The test-makers must have conducted a suitable job analysis;
They must have used reasonable competence in constructing the test itself;
The content of the test must be related to the content of the job;
The content of the test must be representative of the content of the job; and
There must be a scoring system that usefully selects from among the applicants those who can better perform the job.

Judge Young’s ruling was based on failure of Steps 4 and 5.

Regarding Step 1, entailed job analyses were conducted in 1991 and 2000, and “mini-job analyses” performed prior to tests conducted in 2005 and 2008. Dr. Wiesen, the plaintiff expert, challenged the suitability of these analyses on several grounds, but Dr. Campion, the defense expert, testified that the lieutenant position had not changed much across the years. The mini-job analyses ultimately identified 145 critical knowledge, skills, and abilities (KSA) for the lieutenant position, 91 of which were skills and abilities.

Despite what were arguable errors in the mini-analyses, Judge Young deemed them suitable, ruling:

While acknowledging that the 2000 job analysis may have some errors and is not a model of perfection, the Court concludes that the robust job analyses performed in 1991 and 2000, and the mini-job analyses performed in 2005 and 2008, were adequate. As detailed above, for the 1991 job analysis, DPA identified important work behaviors by gathering information from various sources, created a list of tasks, asking police officers to rate the tasks, creating a list of potentially important KSAs, and asking SMEs to link KSAs to tasks. The same was true for the 2000 job analysis for which Morris & McDaniel, in part using the 1991 report, created a list of 302 possibly relevant tasks and KSAs, which SMEs rated. In 2005 and 2008, HRD asked SMEs to again rank tasks and KSAs that had been identified in the older reports.

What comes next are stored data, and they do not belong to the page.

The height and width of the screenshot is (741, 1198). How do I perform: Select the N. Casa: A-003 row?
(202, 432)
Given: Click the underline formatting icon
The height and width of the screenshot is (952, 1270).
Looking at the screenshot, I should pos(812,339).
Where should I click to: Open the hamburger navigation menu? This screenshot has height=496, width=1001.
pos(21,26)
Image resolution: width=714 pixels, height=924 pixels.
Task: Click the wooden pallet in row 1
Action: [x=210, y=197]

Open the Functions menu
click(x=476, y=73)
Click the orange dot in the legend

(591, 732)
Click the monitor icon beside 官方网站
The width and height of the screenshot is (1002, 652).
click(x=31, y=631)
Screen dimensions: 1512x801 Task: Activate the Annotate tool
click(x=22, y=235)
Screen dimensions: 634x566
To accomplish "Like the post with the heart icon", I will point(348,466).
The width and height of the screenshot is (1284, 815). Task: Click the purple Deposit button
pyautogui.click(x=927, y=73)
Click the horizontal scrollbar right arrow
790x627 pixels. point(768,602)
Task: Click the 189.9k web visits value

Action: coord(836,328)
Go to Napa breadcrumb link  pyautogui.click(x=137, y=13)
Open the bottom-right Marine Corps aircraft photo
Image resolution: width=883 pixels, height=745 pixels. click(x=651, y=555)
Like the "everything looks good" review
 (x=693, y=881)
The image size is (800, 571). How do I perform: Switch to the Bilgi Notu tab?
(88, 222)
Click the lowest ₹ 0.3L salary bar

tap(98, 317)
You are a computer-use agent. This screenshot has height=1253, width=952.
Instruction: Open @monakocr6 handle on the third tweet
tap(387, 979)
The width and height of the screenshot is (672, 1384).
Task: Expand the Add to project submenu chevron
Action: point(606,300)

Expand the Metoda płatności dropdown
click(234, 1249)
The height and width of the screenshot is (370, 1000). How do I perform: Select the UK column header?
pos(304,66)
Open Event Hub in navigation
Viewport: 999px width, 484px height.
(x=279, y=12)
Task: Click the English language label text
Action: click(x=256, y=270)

Regarding Step 2, the exam was created by a well-known consulting company (EB Jacobs) and there was no question as to their competency in test construction.

Regarding Step 3, the test was deemed linked to a large number of knowledge areas, but only two skills and no abilities. The knowledge areas and skills were deemed to be job related.

However, regarding Step 4, Judge Young accepted Dr. Campion’s report that the knowledge areas were representative of the full range of knowledge required. However, Judge Young also accepted Dr. Wiesen’s argument that the test was not fully representative of the lieutenant position because of the failure to test any abilities.

The failure in Step 4 would alone be sufficient to render the test invalid. However, Judge Young found that there was no proof that the test would successfully predict job performance because there were not measures of reliability (internal consistency in this case). Dr. Campion defended this deficiency by pointing to reliability statistics in prior tests, which Judge Young did not accept.

The moral of Judge Young’s ruling is plain; make sure that all KSAs are adequately represented on a test, and present proof that the test is at least internally consistent (e.g., using Cohen Alpha statistics).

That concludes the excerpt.